Jean-François Sammarcelli, directeur général délégué de la Société Générale, est venu jeudi décrypter les résultats de sa banque sur BFM Business. L'établissement français publie un bénéfice net 2011 en baisse de 39 % à 2,3 milliards d'euros, et prend désormais en compte une décote de 75 % sur ses titres de dette grecque.
A propos de la liquidité, le directeur général délégué de la Société générale, affirme avoir atteint les objectifs de fonds propres fixés par le régulateur, le fameux ratio de 9 %.
"Nous avons réussi [à augmenter notre ratio de fonds propres, ndlr] tout en continuant à augmenter nos crédits à l’économie. En France, en particulier, nous les avons augmentés de 4,4 %. Il est important d’être à ce ratio parce que cela va permettre de sécuriser le marché et réduire notre prime de risque.
Reste que ça ne change pas le fond de notre stratégie de réduction de la taille du bilan. Elle a donné de très bons résultats sur les derniers mois de l’exercice 2011, c’est ce qui nous a permis d’être au rendez-vous des exigences de l’Agence bancaire européenne avec six mois d’avance. Cette stratégie se poursuit. Nous la poursuivrons à notre rythme, et nous avons déjà plus de latitude désormais."
Concernant la banque de financement et d'investissement Jean-François Sammarcelli explique que - même si ses performances sont en baisse-, la BFI continue de tirer les résultats du groupe.
"Il est extrêmement important de répondre aux besoins de financement des grandes entreprises. D’ailleurs, c’est ce que nous demandent les politiques et l’opinion publique. Or la banque d’investissement est au cœur des besoins de financement et de développement des grandes entreprises. Donc nous continuons à mener ces activités et à les développer.

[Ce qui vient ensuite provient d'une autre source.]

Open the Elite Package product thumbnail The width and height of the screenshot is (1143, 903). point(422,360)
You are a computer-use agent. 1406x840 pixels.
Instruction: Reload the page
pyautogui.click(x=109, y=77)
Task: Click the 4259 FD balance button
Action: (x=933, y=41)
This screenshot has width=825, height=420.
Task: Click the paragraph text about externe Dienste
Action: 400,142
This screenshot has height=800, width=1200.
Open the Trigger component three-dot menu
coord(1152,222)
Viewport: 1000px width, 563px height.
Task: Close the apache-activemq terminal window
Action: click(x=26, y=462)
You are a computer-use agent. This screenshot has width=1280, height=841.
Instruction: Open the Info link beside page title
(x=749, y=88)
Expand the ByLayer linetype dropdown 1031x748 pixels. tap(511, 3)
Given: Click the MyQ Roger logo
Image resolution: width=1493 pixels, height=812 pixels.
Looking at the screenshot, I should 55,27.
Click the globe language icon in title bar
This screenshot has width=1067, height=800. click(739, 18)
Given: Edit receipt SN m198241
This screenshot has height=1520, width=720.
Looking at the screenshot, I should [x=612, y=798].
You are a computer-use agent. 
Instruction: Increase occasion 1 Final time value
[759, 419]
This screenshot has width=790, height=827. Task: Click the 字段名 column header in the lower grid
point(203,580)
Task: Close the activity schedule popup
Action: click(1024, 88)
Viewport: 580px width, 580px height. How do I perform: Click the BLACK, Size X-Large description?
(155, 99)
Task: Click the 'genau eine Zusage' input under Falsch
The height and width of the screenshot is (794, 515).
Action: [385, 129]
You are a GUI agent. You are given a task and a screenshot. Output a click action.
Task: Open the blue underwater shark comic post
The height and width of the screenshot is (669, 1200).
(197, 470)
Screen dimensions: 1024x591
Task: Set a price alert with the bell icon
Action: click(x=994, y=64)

Evidemment, nous en interrompons un certain nombre. Sur des financements en particulier, comme les financements longs en dollar, nous avons réduit la voilure. Mais nous continuons à financer l’économie, aussi bien via des crédits bancaires que des crédits des intermédiaires, en invitant nos clients à aller sur les marchés. C’est à ce titre que nous avons été numéro trois en Europe l’an dernier sur les émissions obligataires "corporate", et que nous sommes numéro un depuis le début 2012".